Hugo (II.) von Lichtenfels (* im 13. Jahrhundert; † 2. Februar 1294)[1], auch Hugo der Turs zu Lichtenfels, Hugo Turs von Lichtenfels oder Hugo der Ältere war Adliger des Herzogtums Österreich und Förderer von Stift Zwettl. Er gilt als Begründer der "Tursen von Lichtenfels", einem Familienzweig der Herren von Rauheneck und ist das bekannteste Mitglied dieses Familienzweiges.

Herkunft und Familie

Hugo (II.) Turs von Lichtenfels stammte aus einer im Herzogtum Österreich ansässigen Ministerialienfamilie[A 1], die sich ursprünglich nach der Burg Rauheneck benannte und um ca. 1200 als die "Tursen" bezeichnet wurde.[2] bekannt wurden.[3]

Hugo (II.) Turs von Lichtenfels war ein Sohn von Hugo (I.) Turs von Weyerberg aus dessen Ehe mit einer Tochter von Hadmar (I.) von Sonnberg (Sunnberg). Diese war eine Enkelin von Albero (III.) von Kuenring.[4] Verheiratet war Hugo (II.) mit einer Frau mit Namen Kunigunde († 1266). Am 1. Dezember 1266 stiftete er für sie ein "Anniversarium"[A 2].[5]

Aus dieser Ehe hatte er mindestens zwei Söhne.[6]

Hugo (II.) Turs von Lichtenfels war der Bruder von Hadmar (I.) Turs von Lichtenfels, der mit einer Frau mit Namen Jutta verheiratet war und aus dieser Ehe Nachkommen hatte. Hugos Bruder Hadmar ist urkundlich stets gemeinsam mit ihm belegt. Er dürfte innerhalb der Familie nur eine untergeordnete Rolle gespielt haben, für Rechtsgeschäfte benötigte er offensichtlich die Zustimmung seines Bruders.[7] Nach dem Stiftungsbuch waren die Brüder Hugo und Hadmar über ihre Mutter Neffen von Alod von Kaja.[6]

Der Kapitelsaal von Stift Zwettl heute. Dort soll Hugo von Lichtenfels seine Visionen gehabt haben.

Leben

Hugo, der sich als erster nach der Burg Lichtenfels benannte, die sich seit 1159 im Besitz seiner Familie befand[1], ist erstmals 1248 in einer Urkunde des Stiftes Zwettl genannt, dem er offensichtlich, wie weitere Urkundennennungen zeigen, sehr verbunden war.[3] Er verbrachte die meiste Zeit seines Lebens im Waldviertel, hielt sich gelegentlich im Weinviertel auf und eher selten in Wien. Seinen Hauptsitz hatte er auf der Burg Lichtenfels, außerdem besaß er das Pfarrpatronat für Friedersbach (heute Teil der Gemeinde Zwettl). Er verfügte außerdem über einen größeren Streubesitz im Waldviertel, ein Erbe seiner Mutter.[1] 1277 gehörte er zu den Zeugen jener Urkunde, in welcher die Familie der Kuenringer ihre Rechte als Stifterfamilie am Zisterzienserinnenkloster St. Bernhard (heute Teil der Gemeinde St. Bernhard-Frauenhofen) an die Familie der Maissauer abtraten. In dieses Stift sollte später seine Enkelin Elisabeth als Nonne eintreten.[8]

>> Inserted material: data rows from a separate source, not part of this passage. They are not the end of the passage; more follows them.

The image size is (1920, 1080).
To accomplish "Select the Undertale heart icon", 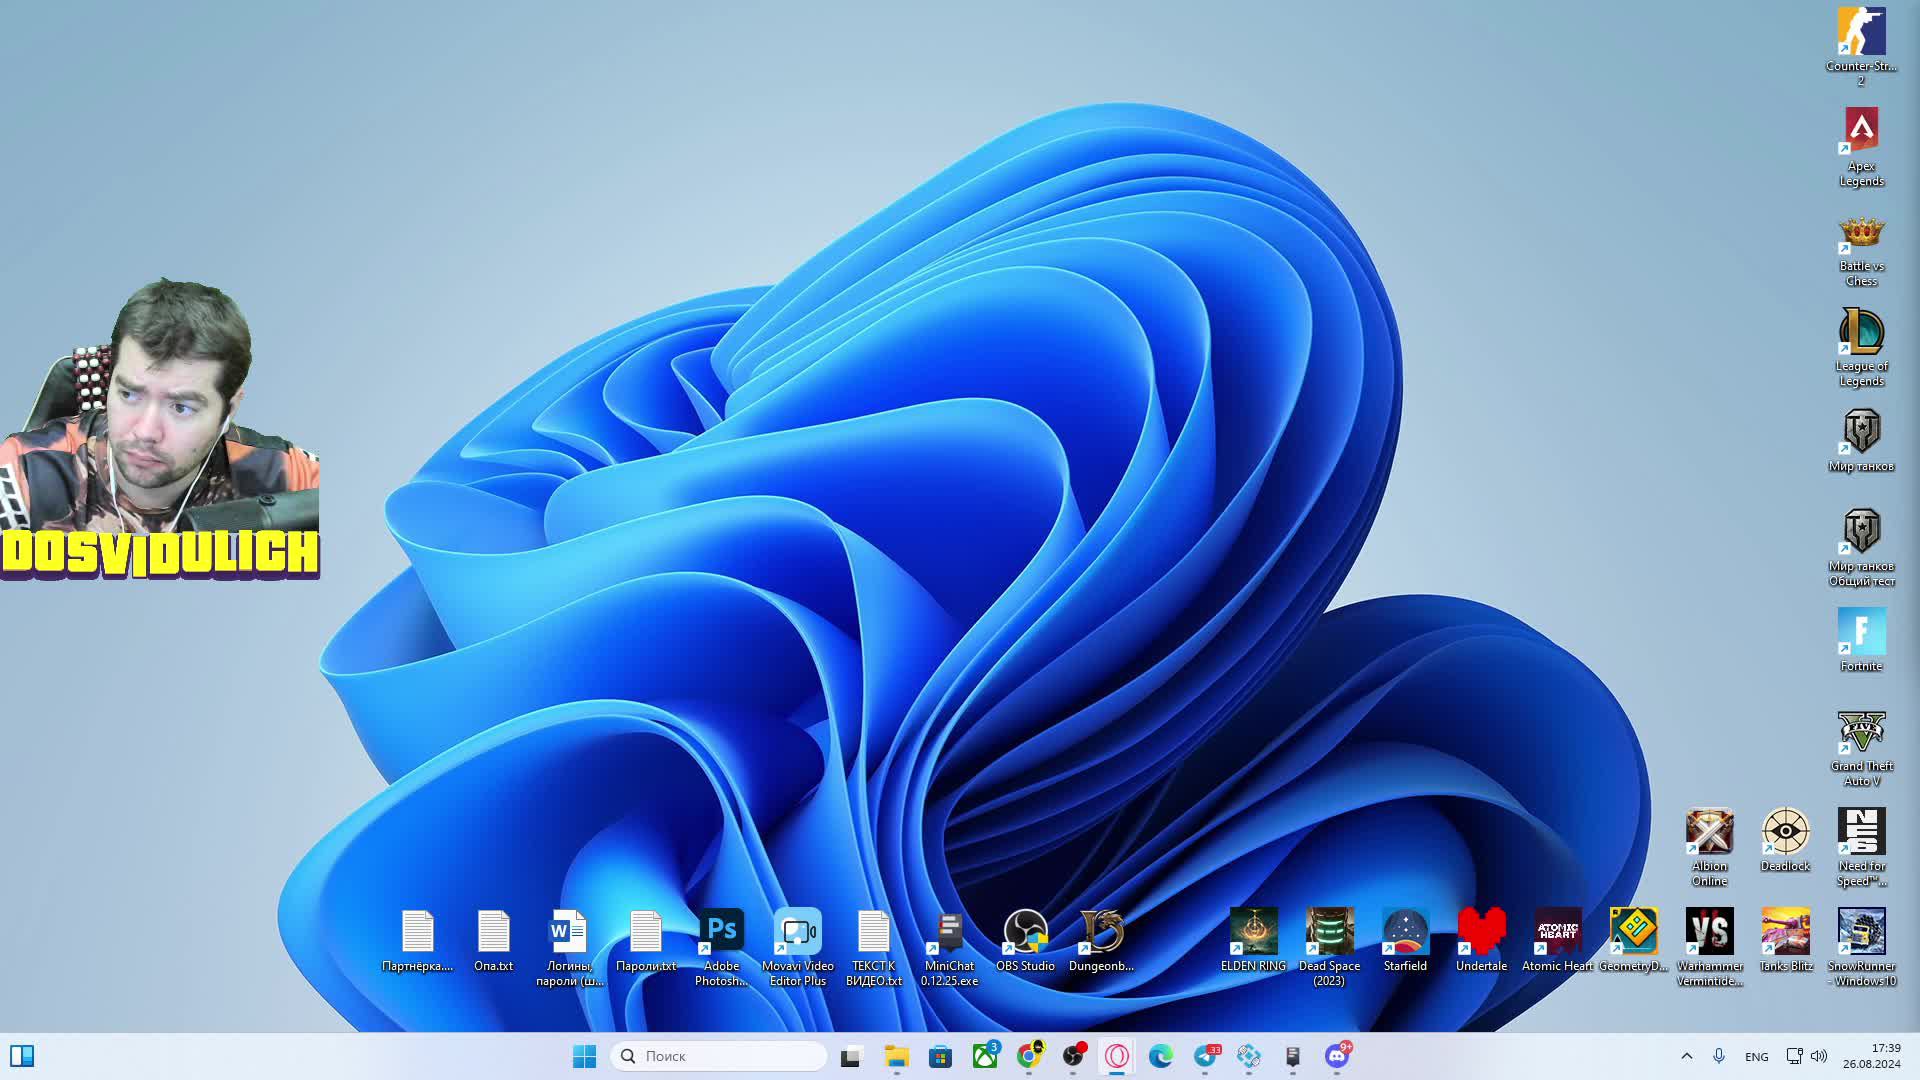I will tap(1481, 932).
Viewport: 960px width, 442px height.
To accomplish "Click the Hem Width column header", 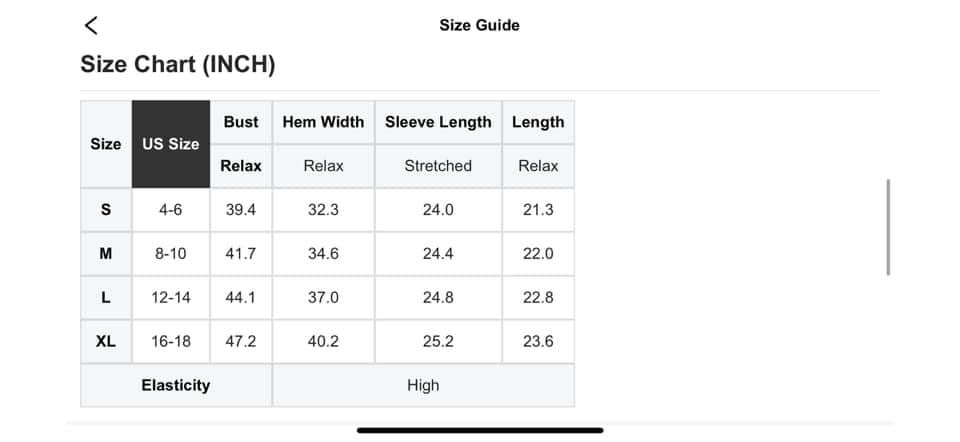I will coord(323,122).
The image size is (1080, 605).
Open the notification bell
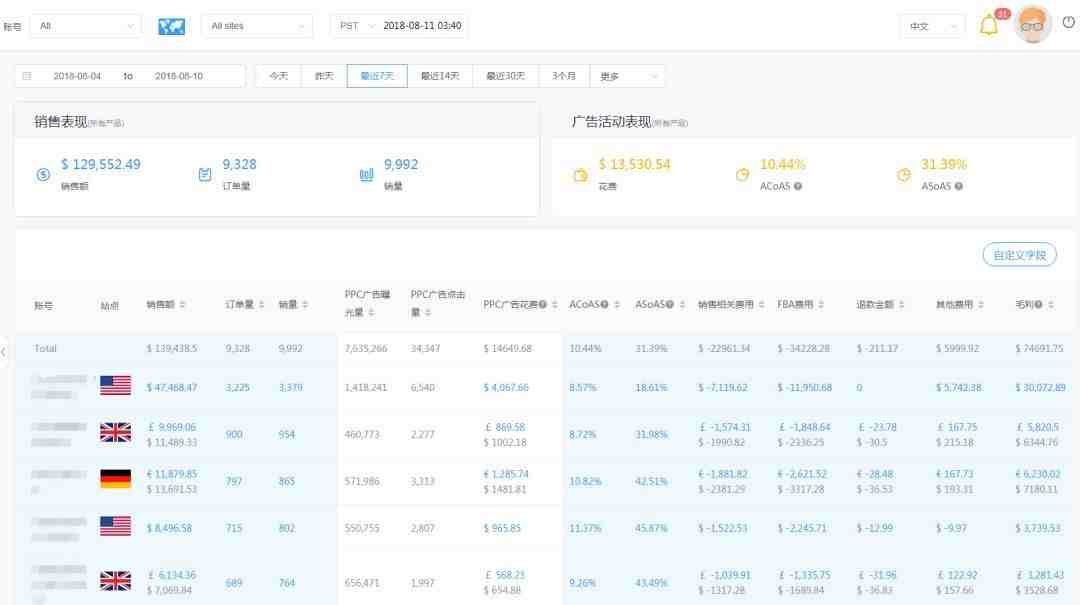989,26
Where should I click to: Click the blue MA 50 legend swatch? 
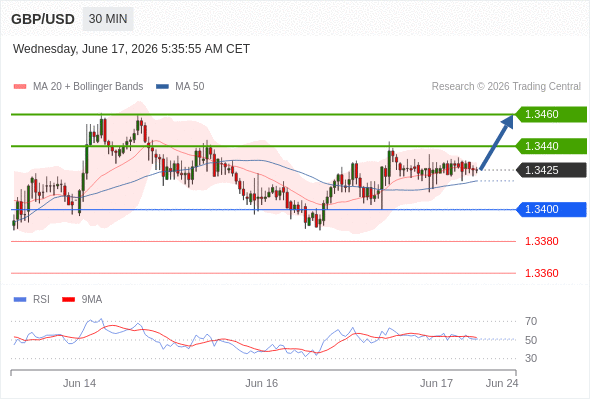[x=162, y=87]
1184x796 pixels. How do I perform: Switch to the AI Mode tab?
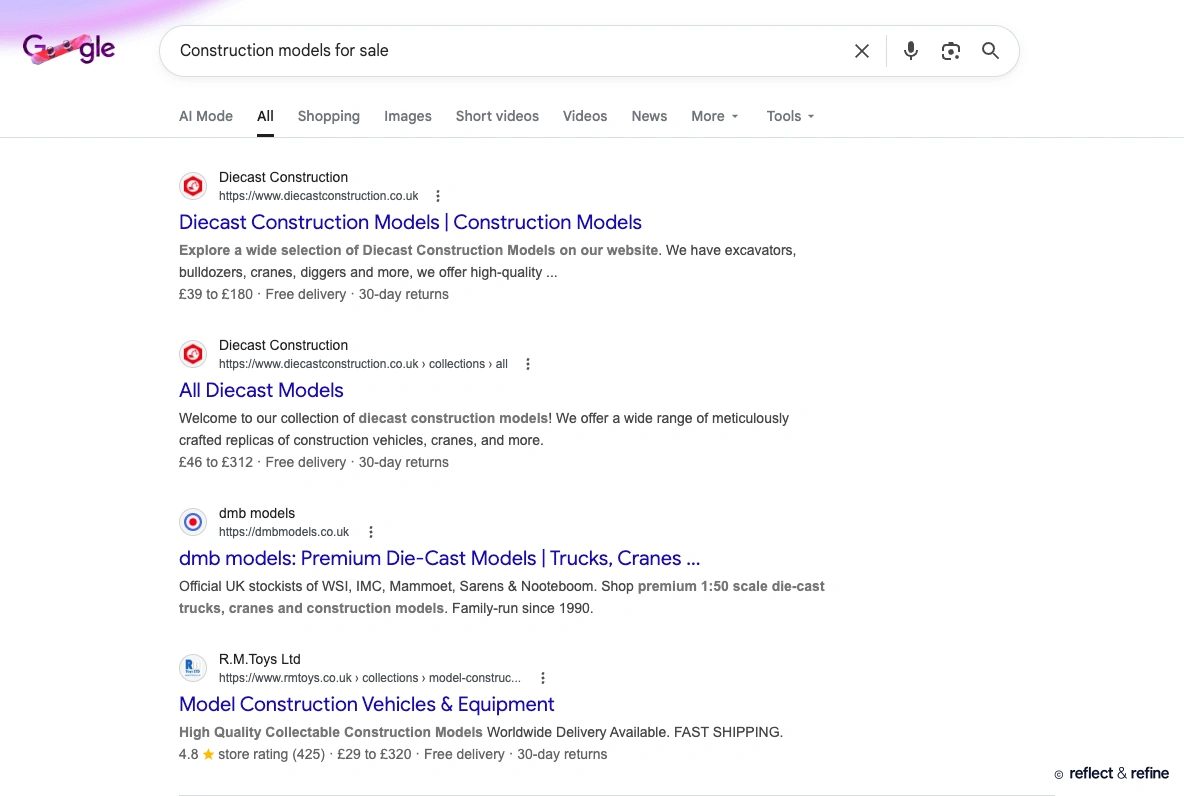[x=205, y=116]
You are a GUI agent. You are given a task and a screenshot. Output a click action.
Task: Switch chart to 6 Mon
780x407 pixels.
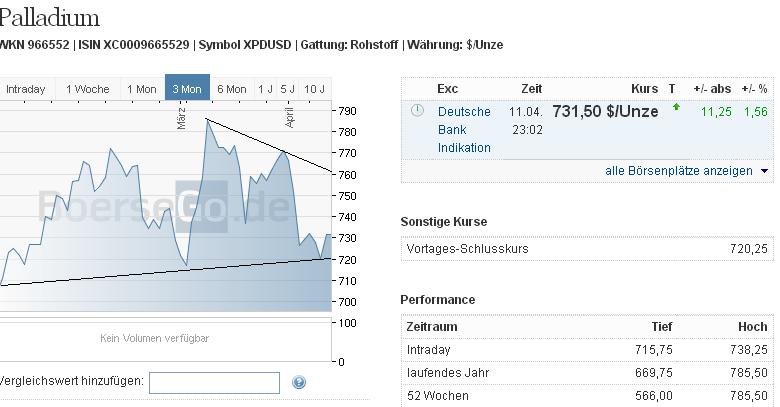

In den 1270er-Jahren soll Hugo als Anhänger von König Rudolf I. hervorgetreten sein und deshalb eine Fehde gegen den Kuenringer Heinrich (IV.) von Weitra († um 1293) geführt haben, der auf der Seite des "Böhmenkönig" Ottokars stand.[3] Allerdings ist diese Fehde nur in chronikalen Werken überliefert. Nach urkundlichen Hinweisen dürfte sie bereits in den 1260er-Jahren stattgefunden haben. Es dürfte sich dabei um eine Adelsfehde gehandelt haben, die bereits vor 1270 beendet gewesen sein muss.[9] Bisher gibt es jedenfalls keine zuverlässigen Quellen, die bestätigen, dass Hugo von Lichtenfels unter den Habsburgern Rudolf und Albrecht oder unter König Ottokar ein Amt im Dienste des Landesfürsten ausgeübt hätte. Auch für das "Österreichische Interregnum" sind keine Aktivitäten von ihm urkundlich belegt, was umso mehr auffällt, als er mit mehreren wichtigen Ministerialenfamilien des Herzogtums Österreich verwandt war, deren Mitglieder politisch hervorgetraten.[4] Dass er, vielleicht mit seinem gleichnamigen Sohn an der Schlacht auf dem Marchfeld (26. August 1278) teilgenommen hatte, ist vorstellbar, lässt sich aber nicht belegen.[10]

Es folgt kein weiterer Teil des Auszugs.